------ TEKS BACAAN ------

Membuka Pintu Puisi Matroni




 Sajak-sajak Matroni Muserang tampaknya ingin menekankan pentingnya literasi dari sudut pandang kesadaraan religius. Literasi merupakan sarana untuk menyelami keluasan dan kedalaman misteri kehidupan manusia.
Ada empat citraan pokok yang membingkai keseluruhan puisi Matroni: huruf, perahu, samudra, dan pintu. Keempat citraan tersebut berpaut satu sama lain, menawarkan ambigiuitas yang menarik untuk dicermati.
Dalam pemaknaan awal, huruf dapat diterjemahkan sebagai ayat atau kata-kata. Dalam pemaknaan lebih lanjut, huruf membawa kita pada aktivitas membaca dan menulis.
Samudra melambangkan medan pergulatan hidup manusia yang penuh dengan ketidakpastian. Perahu dapat dimaknai sebagai iman atau daya spiritual yang menggerakkan dan mengarahkan perjuangan hidup manusia. Namun, perahu dapat pula dimaknai sebagai nasib atau pilihan hidup yang membimbing manusia menuju tujuan akhir pengembaraannya.
Yang menarik adalah transformasi makna huruf. Huruf ibarat perahu yang digunakan manusia untuk menjalani dan mencari makna kehidupan. Lebih jelasnya, aktivitas membaca dan menulis merupakan bagian dari ibadah manusia untuk menemukan makna hakiki dari hidupnya sendiri.

------

**SOAL LATIHAN:** Salin bagian esai tentang puisi Matroni di atas yang berada di antara "Membuka Pintu Puisi" dan "menarik untuk dicermati.", dengan kedua batas itu ikut disalin. Materi yang disertakan sesudah teks ini tidak diperlukan.

------ CUPLIKAN DATA ------

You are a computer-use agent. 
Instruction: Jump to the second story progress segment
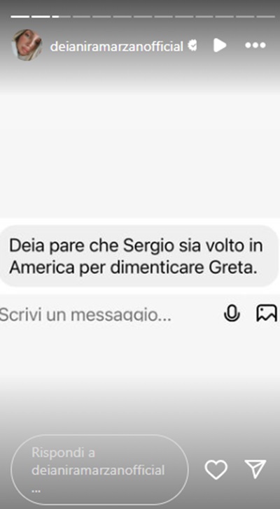coord(41,16)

------

**PEMBAHASAN JAWABAN:**
Membuka Pintu Puisi Matroni




 Sajak-sajak Matroni Muserang tampaknya ingin menekankan pentingnya literasi dari sudut pandang kesadaraan religius. Literasi merupakan sarana untuk menyelami keluasan dan kedalaman misteri kehidupan manusia.
Ada empat citraan pokok yang membingkai keseluruhan puisi Matroni: huruf, perahu, samudra, dan pintu. Keempat citraan tersebut berpaut satu sama lain, menawarkan ambigiuitas yang menarik untuk dicermati.